--- Start Source data ---

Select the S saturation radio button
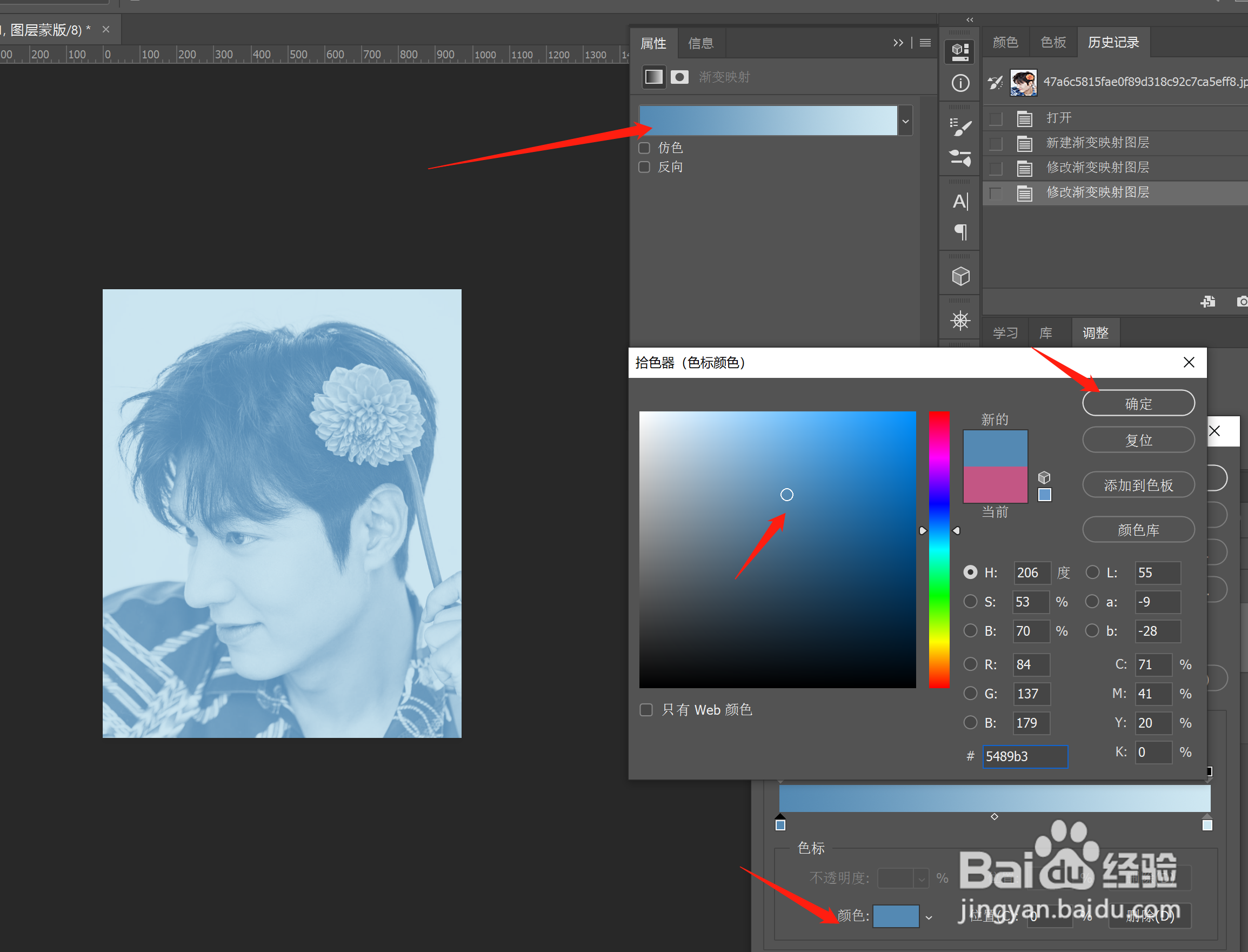The width and height of the screenshot is (1248, 952). (x=970, y=601)
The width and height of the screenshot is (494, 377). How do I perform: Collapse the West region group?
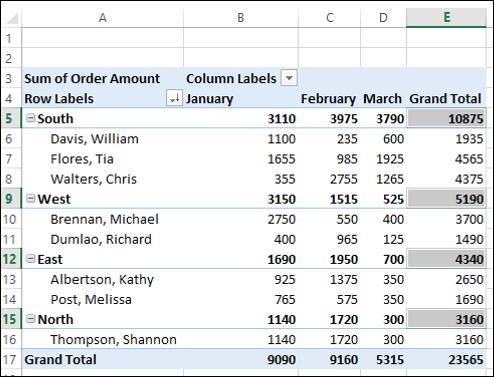point(30,198)
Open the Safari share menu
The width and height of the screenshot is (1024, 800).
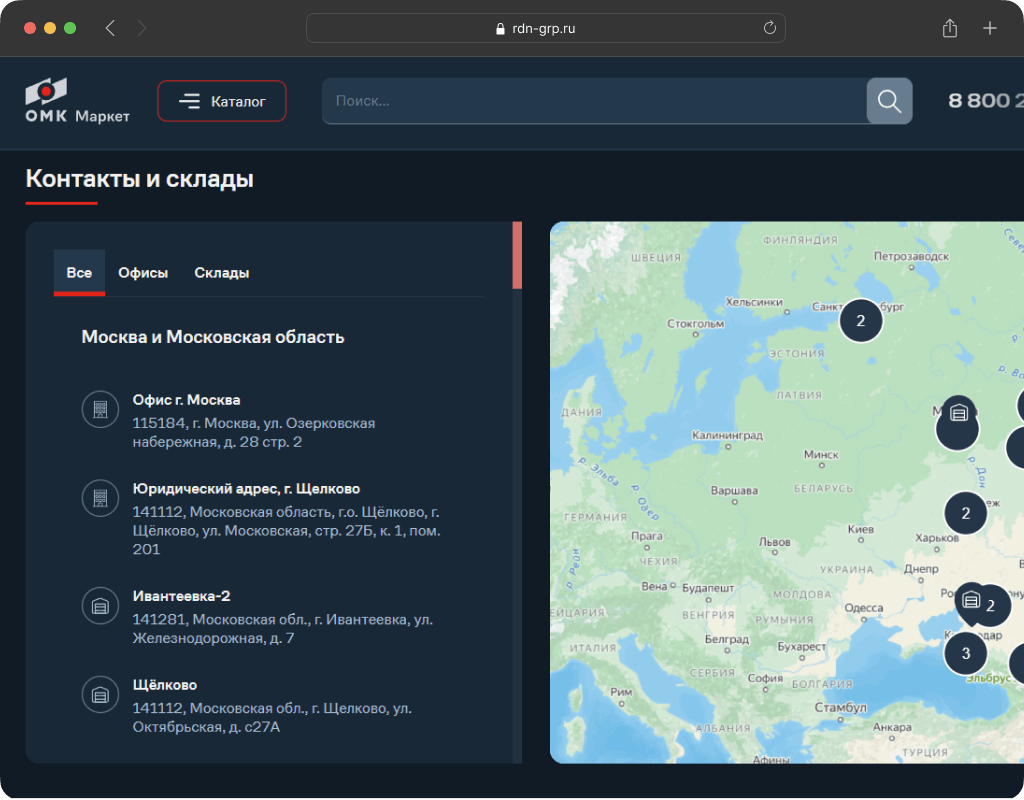coord(949,28)
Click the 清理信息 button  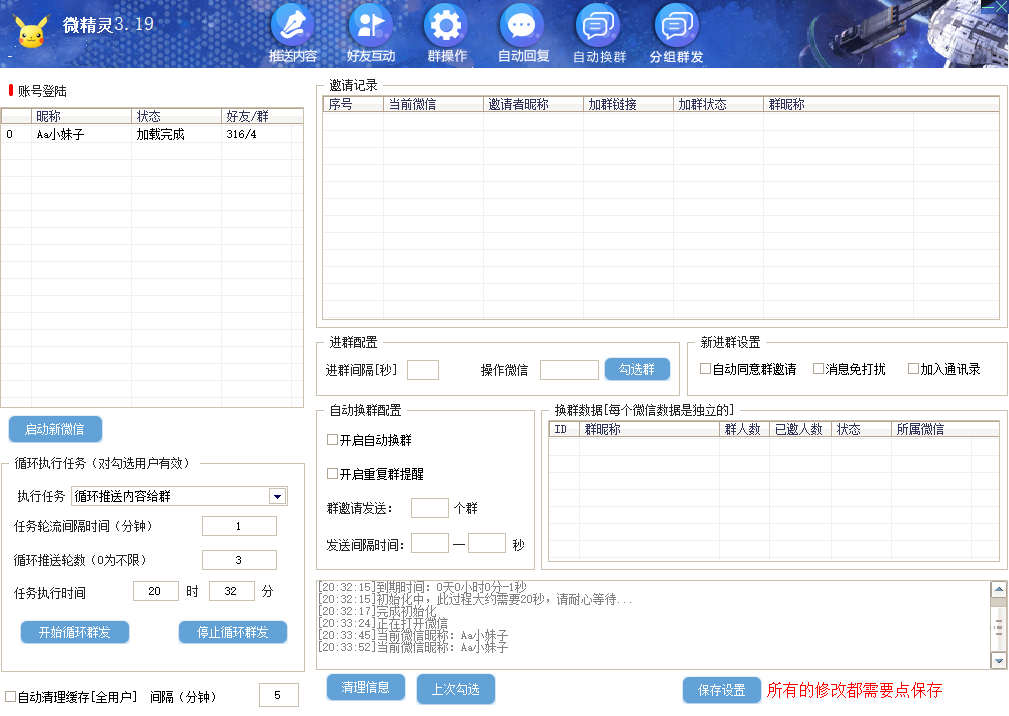coord(365,688)
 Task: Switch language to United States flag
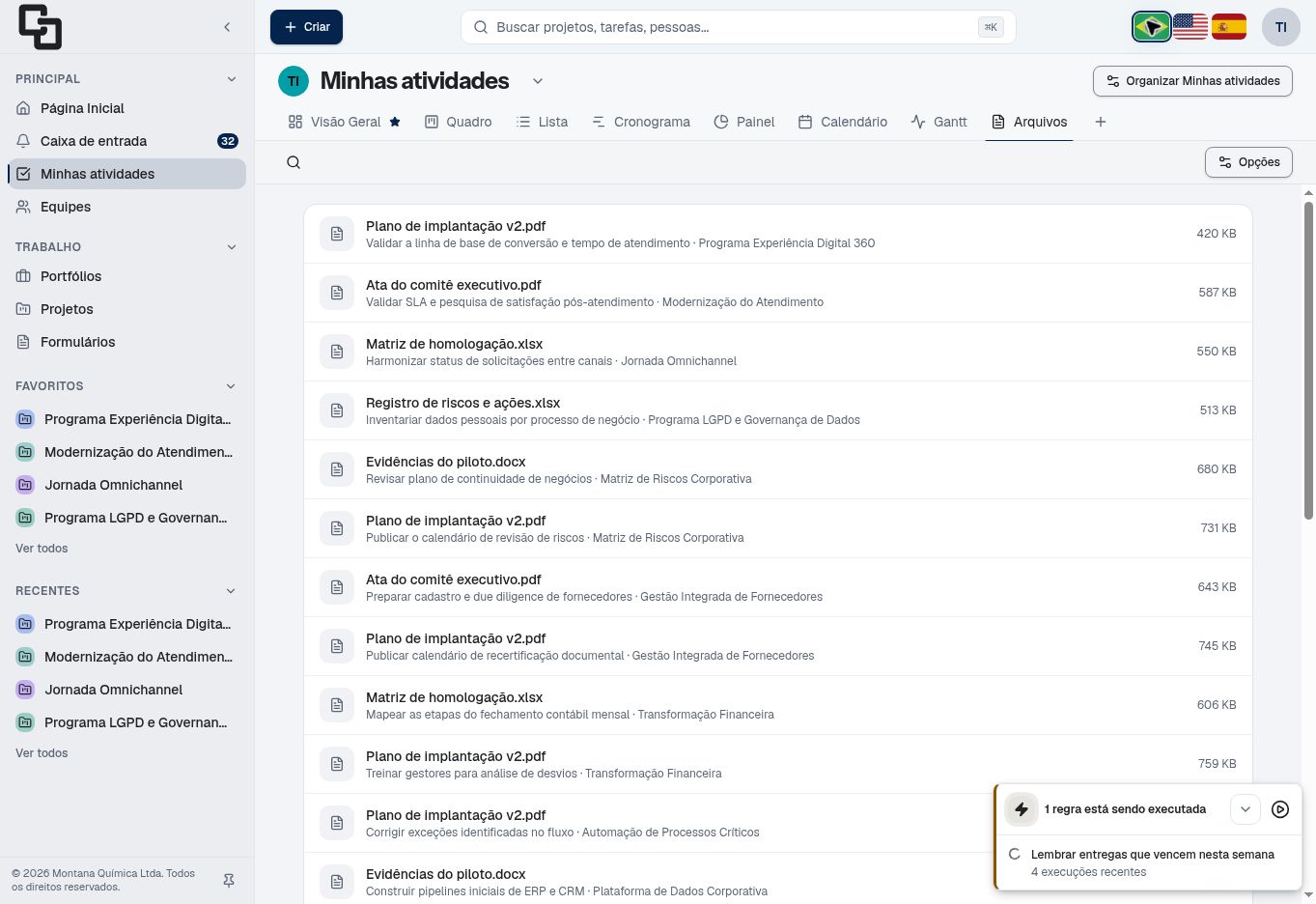point(1190,27)
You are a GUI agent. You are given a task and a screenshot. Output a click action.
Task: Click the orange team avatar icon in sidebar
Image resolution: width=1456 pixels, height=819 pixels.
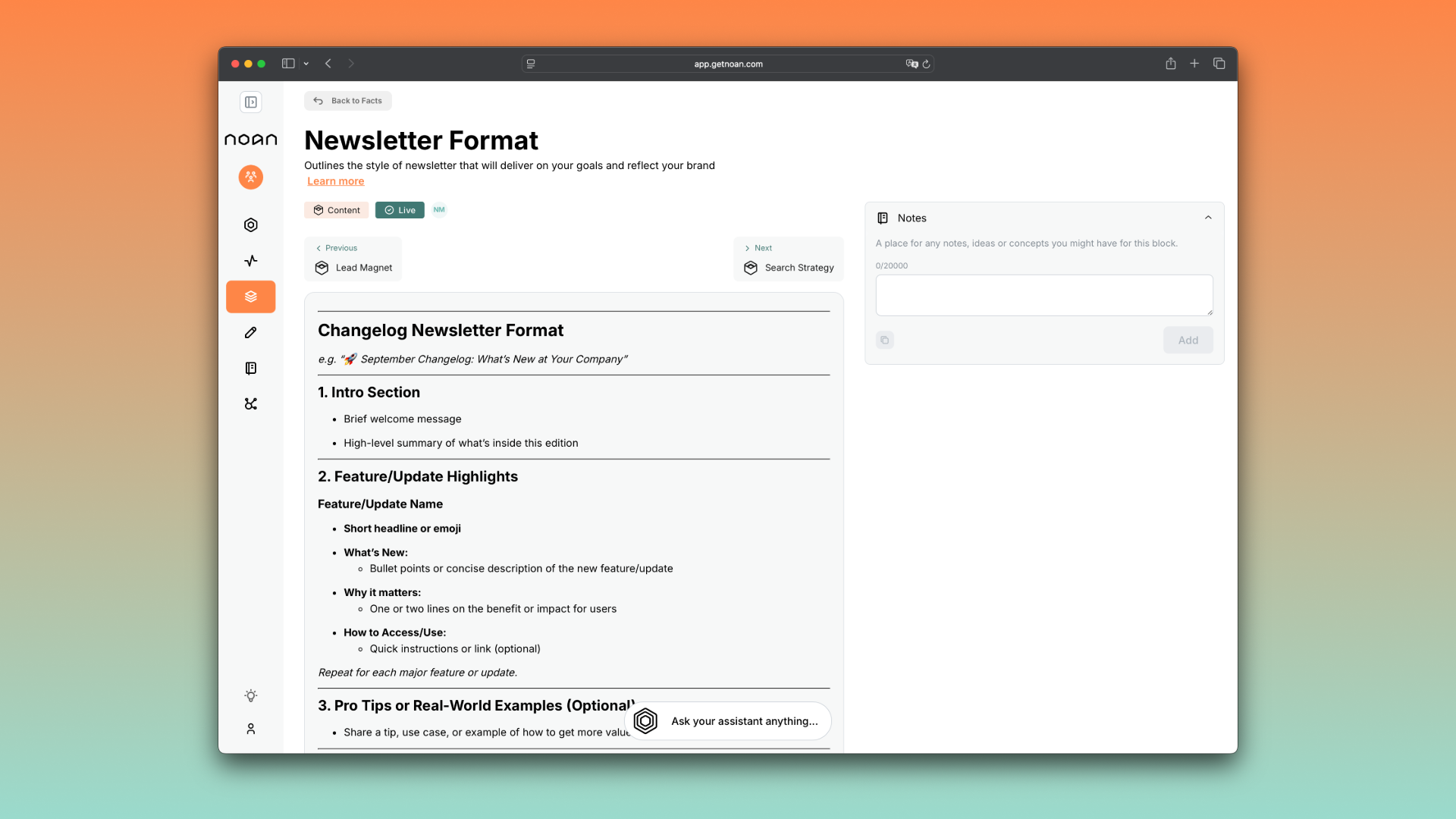(x=251, y=177)
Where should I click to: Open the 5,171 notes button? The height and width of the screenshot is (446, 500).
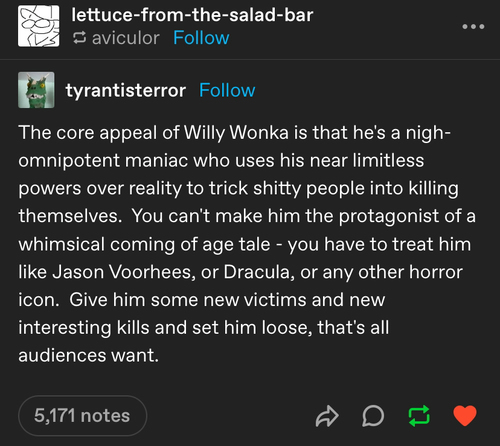(x=82, y=416)
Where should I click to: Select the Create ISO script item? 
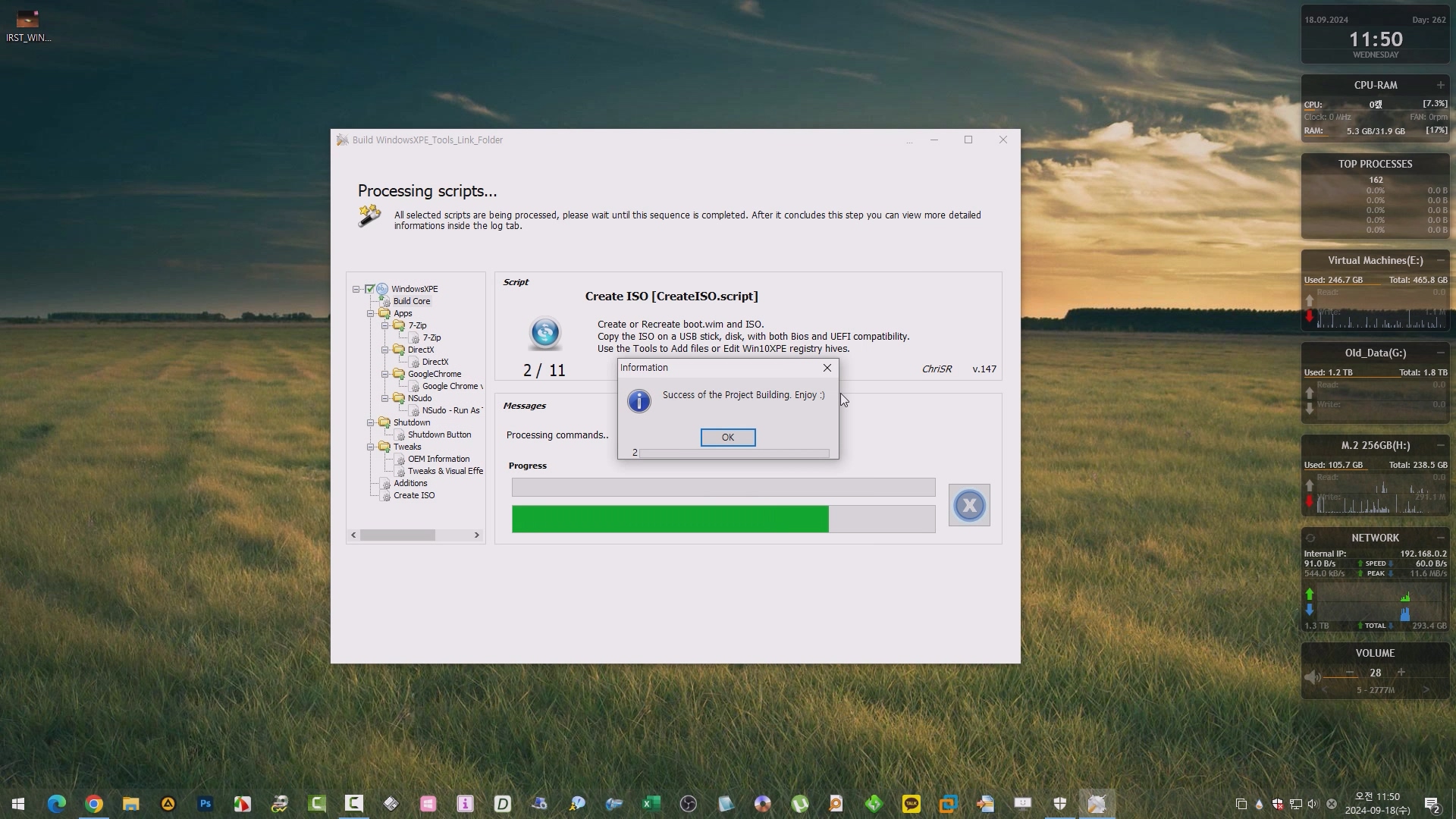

--- End Source data ---

**What the exercise asks**
Reproduce the lines from the one containing "You are a GUI" through the one containing "(x=251, y=177)", both included and requests included, multiplying each answer coordinate by 0.85 and rounding to whole numbers, with halves rounded up. Leave the pictures out.

**Solution to the exercise**
You are a GUI agent. You are given a task and a screenshot. Output a click action.
Task: Click the orange team avatar icon in sidebar
Image resolution: width=1456 pixels, height=819 pixels.
(x=213, y=150)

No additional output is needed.